▶ _Aim of the exercise_
Among the records below, find the line that has "Open リード検索 in the sidebar"; from there, give the lines again exactly, and stop after the line that has "Favorite SOL with".

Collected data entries
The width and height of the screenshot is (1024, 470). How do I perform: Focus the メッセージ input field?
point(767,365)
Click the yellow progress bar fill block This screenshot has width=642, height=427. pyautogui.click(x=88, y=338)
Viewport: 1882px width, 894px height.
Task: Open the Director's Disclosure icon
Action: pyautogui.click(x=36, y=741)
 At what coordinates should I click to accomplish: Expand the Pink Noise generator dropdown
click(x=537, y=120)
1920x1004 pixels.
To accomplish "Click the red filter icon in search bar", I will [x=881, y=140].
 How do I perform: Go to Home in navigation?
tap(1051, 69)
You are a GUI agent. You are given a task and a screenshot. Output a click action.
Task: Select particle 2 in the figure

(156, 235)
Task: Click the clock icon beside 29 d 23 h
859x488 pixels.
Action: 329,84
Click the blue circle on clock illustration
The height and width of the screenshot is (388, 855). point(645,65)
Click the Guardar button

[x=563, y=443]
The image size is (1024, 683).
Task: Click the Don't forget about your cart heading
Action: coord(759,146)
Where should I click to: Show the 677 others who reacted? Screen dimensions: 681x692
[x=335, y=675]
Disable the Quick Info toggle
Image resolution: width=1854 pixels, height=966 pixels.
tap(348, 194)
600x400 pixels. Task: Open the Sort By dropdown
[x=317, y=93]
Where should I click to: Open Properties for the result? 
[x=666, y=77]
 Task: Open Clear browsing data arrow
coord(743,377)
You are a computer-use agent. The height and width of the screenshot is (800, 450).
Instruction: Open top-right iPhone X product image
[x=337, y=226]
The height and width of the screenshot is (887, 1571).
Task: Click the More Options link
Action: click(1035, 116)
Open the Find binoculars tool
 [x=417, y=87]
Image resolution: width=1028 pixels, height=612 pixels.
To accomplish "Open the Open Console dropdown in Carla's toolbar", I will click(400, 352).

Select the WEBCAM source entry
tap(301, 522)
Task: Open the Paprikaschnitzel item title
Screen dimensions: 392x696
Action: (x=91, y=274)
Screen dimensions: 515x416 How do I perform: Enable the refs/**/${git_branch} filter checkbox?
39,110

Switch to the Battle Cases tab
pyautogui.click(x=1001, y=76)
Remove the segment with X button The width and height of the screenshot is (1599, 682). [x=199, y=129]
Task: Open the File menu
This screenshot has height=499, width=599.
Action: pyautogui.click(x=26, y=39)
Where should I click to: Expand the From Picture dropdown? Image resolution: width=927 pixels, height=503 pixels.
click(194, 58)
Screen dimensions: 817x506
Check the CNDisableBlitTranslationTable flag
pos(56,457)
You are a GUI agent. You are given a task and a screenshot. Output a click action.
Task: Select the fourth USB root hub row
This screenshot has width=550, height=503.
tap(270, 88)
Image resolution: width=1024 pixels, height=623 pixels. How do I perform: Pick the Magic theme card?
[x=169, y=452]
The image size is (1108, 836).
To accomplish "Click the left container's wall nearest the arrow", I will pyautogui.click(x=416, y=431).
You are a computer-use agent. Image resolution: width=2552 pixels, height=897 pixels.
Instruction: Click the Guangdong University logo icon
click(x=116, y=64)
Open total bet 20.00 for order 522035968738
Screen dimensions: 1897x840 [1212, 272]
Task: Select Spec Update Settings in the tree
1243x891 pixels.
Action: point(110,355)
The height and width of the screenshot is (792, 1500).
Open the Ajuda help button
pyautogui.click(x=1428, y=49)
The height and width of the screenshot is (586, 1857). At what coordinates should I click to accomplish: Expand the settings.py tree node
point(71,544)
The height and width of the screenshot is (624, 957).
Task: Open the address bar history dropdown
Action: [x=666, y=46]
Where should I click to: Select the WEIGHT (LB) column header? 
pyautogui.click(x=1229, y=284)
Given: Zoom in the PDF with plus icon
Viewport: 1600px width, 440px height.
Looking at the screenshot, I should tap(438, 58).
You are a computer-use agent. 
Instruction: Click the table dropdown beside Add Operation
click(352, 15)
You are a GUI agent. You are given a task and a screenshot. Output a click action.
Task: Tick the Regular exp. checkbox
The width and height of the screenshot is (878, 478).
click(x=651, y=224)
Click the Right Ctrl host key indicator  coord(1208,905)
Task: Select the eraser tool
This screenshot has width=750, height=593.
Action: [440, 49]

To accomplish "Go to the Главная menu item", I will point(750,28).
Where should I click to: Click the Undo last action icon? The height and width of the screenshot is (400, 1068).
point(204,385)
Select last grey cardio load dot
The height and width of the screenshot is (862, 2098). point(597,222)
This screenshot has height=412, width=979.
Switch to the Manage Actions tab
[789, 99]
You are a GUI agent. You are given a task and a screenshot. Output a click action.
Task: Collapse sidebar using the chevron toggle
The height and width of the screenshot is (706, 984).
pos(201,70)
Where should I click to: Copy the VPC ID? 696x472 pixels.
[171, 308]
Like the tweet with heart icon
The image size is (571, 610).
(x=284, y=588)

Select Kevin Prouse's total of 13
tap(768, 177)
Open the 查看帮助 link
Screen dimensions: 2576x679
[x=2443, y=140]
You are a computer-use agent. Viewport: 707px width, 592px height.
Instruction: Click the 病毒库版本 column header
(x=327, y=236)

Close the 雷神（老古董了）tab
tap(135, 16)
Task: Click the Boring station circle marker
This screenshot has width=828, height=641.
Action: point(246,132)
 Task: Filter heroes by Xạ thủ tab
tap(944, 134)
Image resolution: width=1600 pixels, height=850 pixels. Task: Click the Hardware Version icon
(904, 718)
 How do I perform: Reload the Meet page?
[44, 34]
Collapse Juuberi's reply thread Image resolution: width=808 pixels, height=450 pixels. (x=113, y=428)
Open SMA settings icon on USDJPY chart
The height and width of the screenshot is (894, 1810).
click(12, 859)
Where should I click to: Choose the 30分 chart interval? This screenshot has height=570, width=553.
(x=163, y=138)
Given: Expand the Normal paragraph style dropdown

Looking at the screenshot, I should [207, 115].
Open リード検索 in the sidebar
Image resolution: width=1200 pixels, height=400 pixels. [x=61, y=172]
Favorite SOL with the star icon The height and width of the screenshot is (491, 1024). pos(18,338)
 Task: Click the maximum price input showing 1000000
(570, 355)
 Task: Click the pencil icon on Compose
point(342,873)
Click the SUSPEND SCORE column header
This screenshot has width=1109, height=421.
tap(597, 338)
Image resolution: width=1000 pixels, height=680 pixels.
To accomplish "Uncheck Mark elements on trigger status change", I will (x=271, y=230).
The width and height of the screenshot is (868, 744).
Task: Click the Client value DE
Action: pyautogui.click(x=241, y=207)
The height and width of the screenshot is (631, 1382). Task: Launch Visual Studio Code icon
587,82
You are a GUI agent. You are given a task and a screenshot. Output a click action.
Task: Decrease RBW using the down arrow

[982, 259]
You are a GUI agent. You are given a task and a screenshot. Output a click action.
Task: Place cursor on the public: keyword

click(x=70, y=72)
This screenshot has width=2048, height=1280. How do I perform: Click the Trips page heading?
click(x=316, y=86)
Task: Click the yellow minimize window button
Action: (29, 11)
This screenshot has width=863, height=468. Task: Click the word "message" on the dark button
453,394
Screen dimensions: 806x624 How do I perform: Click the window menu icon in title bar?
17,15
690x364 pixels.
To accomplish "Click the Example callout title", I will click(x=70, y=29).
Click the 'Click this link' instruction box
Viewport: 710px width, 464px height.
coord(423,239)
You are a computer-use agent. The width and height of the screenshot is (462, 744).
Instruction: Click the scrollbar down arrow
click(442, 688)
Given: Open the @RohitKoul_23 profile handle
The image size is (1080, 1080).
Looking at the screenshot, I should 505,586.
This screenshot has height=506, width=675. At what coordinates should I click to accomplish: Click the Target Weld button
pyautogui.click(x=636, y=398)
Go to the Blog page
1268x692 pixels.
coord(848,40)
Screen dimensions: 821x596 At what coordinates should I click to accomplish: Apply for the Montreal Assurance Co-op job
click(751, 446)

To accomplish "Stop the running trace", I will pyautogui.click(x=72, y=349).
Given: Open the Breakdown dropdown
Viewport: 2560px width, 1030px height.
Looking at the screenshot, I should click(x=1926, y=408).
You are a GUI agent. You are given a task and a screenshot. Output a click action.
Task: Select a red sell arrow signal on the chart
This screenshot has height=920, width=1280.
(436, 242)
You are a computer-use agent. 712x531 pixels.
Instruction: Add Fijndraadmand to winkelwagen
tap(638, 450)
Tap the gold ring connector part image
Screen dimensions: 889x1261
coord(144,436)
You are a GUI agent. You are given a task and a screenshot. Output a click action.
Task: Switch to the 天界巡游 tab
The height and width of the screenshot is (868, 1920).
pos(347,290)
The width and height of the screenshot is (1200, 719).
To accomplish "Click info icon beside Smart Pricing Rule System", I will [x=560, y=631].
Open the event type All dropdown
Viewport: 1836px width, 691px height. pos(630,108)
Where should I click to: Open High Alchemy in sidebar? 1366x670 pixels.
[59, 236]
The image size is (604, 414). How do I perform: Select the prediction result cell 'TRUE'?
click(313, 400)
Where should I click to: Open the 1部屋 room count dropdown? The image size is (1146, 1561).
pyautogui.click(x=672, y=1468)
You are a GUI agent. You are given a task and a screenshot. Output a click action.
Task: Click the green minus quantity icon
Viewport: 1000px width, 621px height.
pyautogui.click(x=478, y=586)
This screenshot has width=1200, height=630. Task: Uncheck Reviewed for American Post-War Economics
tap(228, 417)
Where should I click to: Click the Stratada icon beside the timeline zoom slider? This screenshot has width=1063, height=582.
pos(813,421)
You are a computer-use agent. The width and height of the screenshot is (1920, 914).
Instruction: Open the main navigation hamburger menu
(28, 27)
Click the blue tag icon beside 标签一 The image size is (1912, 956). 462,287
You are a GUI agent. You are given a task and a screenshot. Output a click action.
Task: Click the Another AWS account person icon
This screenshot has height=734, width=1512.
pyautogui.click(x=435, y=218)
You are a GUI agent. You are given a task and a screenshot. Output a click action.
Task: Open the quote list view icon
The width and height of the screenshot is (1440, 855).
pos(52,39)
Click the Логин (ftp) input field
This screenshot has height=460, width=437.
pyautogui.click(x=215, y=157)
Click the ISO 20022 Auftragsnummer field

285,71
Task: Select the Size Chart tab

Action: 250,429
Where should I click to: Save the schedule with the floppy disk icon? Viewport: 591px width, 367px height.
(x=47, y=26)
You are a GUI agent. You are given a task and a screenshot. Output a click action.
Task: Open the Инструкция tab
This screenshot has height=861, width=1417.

▶ _Output below_
Open リード検索 in the sidebar
Image resolution: width=1200 pixels, height=400 pixels. [x=61, y=172]
Favorite SOL with the star icon The height and width of the screenshot is (491, 1024). pos(18,338)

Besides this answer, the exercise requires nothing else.